→ **REQUIREMENTS**: Reproduce the lines from the records verbatim, beginning at the line that contains "Open the browse" and stopping after the line that contains "I will 99,793.". Include nothing outside that span.

(Pointing records for text and elements)
** BEGIN **
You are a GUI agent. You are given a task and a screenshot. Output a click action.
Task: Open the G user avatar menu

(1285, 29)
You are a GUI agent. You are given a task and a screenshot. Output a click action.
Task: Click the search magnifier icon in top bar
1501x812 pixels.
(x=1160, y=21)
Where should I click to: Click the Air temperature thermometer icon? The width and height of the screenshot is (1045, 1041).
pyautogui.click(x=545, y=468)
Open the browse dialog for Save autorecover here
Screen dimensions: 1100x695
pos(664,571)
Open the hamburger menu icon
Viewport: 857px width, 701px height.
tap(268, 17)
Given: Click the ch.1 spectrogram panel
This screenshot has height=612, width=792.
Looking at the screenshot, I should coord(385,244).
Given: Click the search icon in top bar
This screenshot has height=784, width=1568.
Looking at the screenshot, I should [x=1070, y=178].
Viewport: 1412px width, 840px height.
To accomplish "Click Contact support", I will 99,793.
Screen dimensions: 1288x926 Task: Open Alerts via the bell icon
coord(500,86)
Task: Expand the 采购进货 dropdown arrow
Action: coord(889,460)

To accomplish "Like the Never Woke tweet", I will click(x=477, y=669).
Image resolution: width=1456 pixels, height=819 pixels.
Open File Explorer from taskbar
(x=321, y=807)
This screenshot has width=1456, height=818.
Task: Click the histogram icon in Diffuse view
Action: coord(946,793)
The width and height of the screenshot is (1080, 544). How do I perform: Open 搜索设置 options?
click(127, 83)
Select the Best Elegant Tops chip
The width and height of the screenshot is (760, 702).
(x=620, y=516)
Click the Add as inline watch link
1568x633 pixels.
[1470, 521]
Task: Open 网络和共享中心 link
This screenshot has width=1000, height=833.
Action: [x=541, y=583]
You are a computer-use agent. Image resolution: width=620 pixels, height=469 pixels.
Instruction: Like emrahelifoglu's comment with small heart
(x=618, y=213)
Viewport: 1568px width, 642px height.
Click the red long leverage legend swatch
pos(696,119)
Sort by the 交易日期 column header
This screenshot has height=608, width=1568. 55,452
** END **
→ **SOLUTION TO THIS PROBLEM**:
Open the browse dialog for Save autorecover here
Screen dimensions: 1100x695
pos(664,571)
Open the hamburger menu icon
Viewport: 857px width, 701px height.
tap(268, 17)
Given: Click the ch.1 spectrogram panel
This screenshot has height=612, width=792.
Looking at the screenshot, I should coord(385,244).
Given: Click the search icon in top bar
This screenshot has height=784, width=1568.
Looking at the screenshot, I should [x=1070, y=178].
Viewport: 1412px width, 840px height.
To accomplish "Click Contact support", I will 99,793.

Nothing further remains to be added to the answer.